プロダクトマネジャー・マニュアルは、「マーケティング」と「組織開発」が2大層流となっているが、マーケティングには3本の柱があるとして案内してきた。

1.製品開発の基礎情報を整理し、マーケティングのインテリジェンス(重要情報)を抽出する科学的アプローチの方法
2.売れる製品開発の手順
3.エリアマーケティングの進め方

ところが2006年の中頃から、「2.売れる製品開発の手順」については、次第にブランド・ポジショニングに重心が移っていく。今では、2.は「ブランド・ポジショニング3次元設計図の解説とその応用」が中心になっている。

このような変化が起きたのは、ブラッドフォード.C.カーク著、田中洋監訳、山本暎子訳「世界最強CMOのマーケティング実学教室」ダイヤモンド社 2006年刊の中にある、次の著述に出会ってからである。

『ブランド・ポジショニングは、ターゲット消費者の心の中にそのブランドが占める位置として表現されることが多い。ある一点の座標を決定するために、x軸、y軸、z軸から成る三次元グリッドを考えてほしい。

第一の軸は、消費者による製品カテゴリー、あるいは、そのブランドが属す競合セグメント。たとえば、バター、家具磨き、ハミガキなどの製品カテゴリーである。

第二の軸は、「ブランド・コンセプト」とも呼ばれる、消費者への約束。「赤みが引く」「やさしく引き締める」「効果があるから、一日つけるのを忘れても大丈夫」などは、記憶に残る広告コピーになった、消費者への約束の有名な例である。

最後の、戦略的にも重要な軸は、そのブランドの「好ましい」特質である。すなわち、ブランド・パーソナリティだ。たとえば、大事に育てる、革新的、親しみやすい、といったものだ。』

それまでブランド・ポジショニングというのは、
「機能的ベネフィット」→(取扱い簡単のベネフィット)→「感覚的ベネフィット」→「心理的ベネフィット」と、「ナチュラル」→「ヘルシー」→「ピュア」→「フレッシュ」の2重の輪廻を頭の中に描きながら、
左右の手の親指・人差し指・中指を「フレミングの法則」の形にして、2重の輪廻の上をグルグル廻しながら、ある一点を直感でさぐり、そこをポジショニング・ポイント(仮説)とするような曖昧なものであった。
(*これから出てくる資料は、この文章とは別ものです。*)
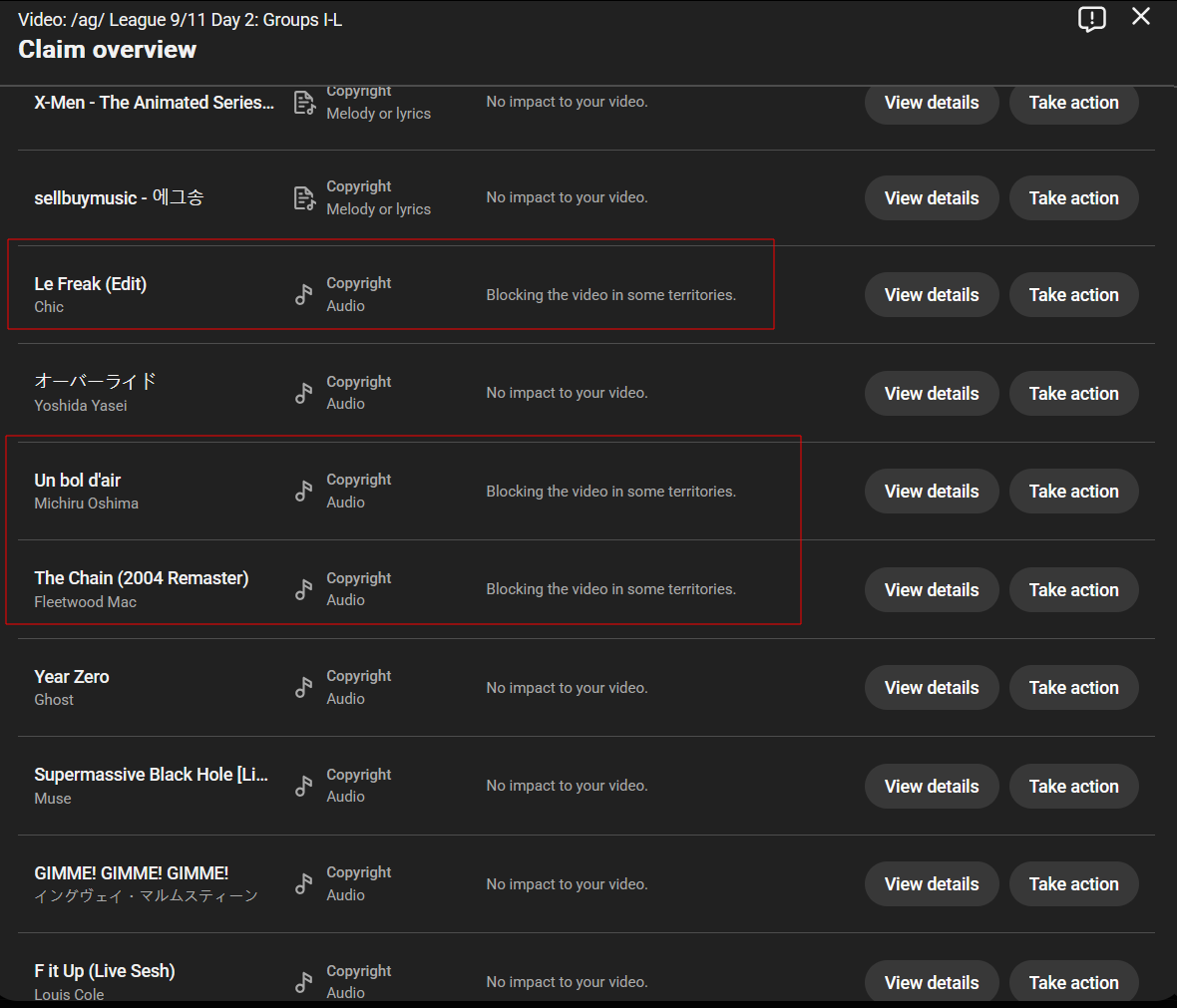Open details for Yoshida Yasei claim
The width and height of the screenshot is (1177, 1008).
pyautogui.click(x=932, y=393)
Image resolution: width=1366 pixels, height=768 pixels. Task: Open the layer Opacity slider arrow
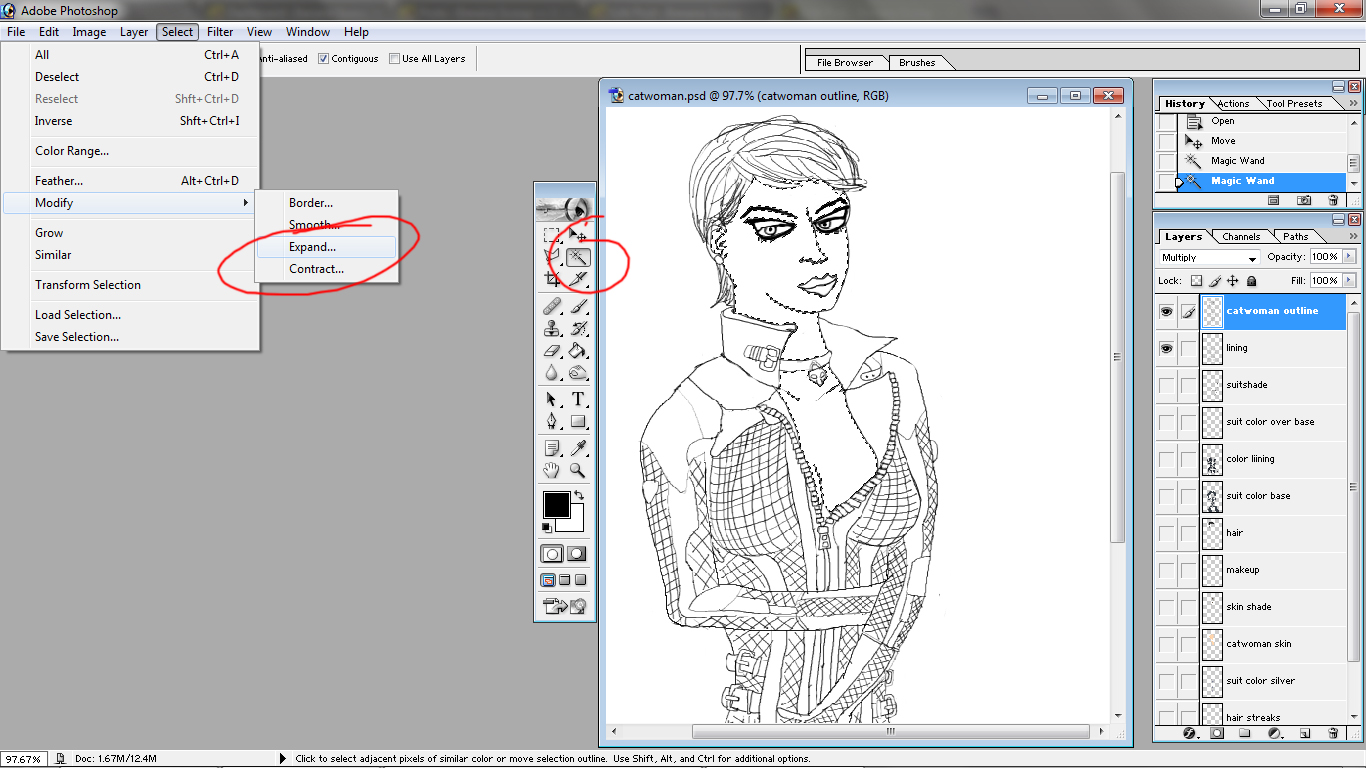(x=1349, y=257)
皆でこれをやると、仮説があれこれ出てきて会議は紛糾する。時間をかけて整理し、仮説を検証しなければならない。コンセプトの中心になるベネフィットの検証には、リサーチを使って合わせ読みをしたり、試作品のユーステストでその価値を確認したり、途中で変更案が出たり、行ったり戻ったりするのが普通である。

しかし、最後のポジショニング・ポイントの決定については、流れの中で「エイ・ヤー」と直感に頼るところが多かった。「売れる/売れない分析」との合わせ技で相当カバーはしたつもりだったが、はっきり言って一つの賭けになってしまうことは否めなかった。

権限と責任を持っているプロダクトマネジャーやブランドマネジャーの立場であったら、状況によっては、こういう仕事の進め方(エイ・ヤー)も許されることはあるかもしれない。しかし、コンサルタントの場合だと、一度に信用を無くしてしまうだろう。

それが、ブラッドフォード.C.カークが、x軸は製品カテゴリーであり、y軸はブランド・コンセプト、z軸はブランド・パーソナリティであるとはっきり言ってくれたことで、ポジショニング・ポイントを論理で詰めていく手掛りが得られたのである。たいへん驚いたが、瞬間的に「3次元設計図」のあらましを直観した。

2007年(第15回)のときはおぼろげながら、2008年(第16回)、2009年(第17回)にはほとんど現在のプロダクトマネジャー・マニュアルに掲載の手順と同じように、3次元を2次元の図表3枚にバラして、2次元の図表上で整合性ある交点A,B,CからPを探り、Pから逆にA,B,Cを引き付けていく収束法を考え出し、その使い方を案内するようになった。

「ブランド・ポジショニング3次元設計図」と「収束の方法」を考えついたことによって、「プロダクトマネジャー・マニュアル」の芯ができたように思える。苦節20年にして、ようやく頭の中の霧が晴れたというか、何か一つ責任を果たしたというような、ほっとした気持ちになったのである。

詳しくは〔第Ⅵ章 製品開発の実際〕に掲載の手順に沿っていろいろ試してみてほしい。ピタッとくると、パッケージもネーミングもヘッドコピーも広告コピーもスッキリする。会議であれこれ踏み迷うようなことはもうなくなる。高度な知的生産が可能になる。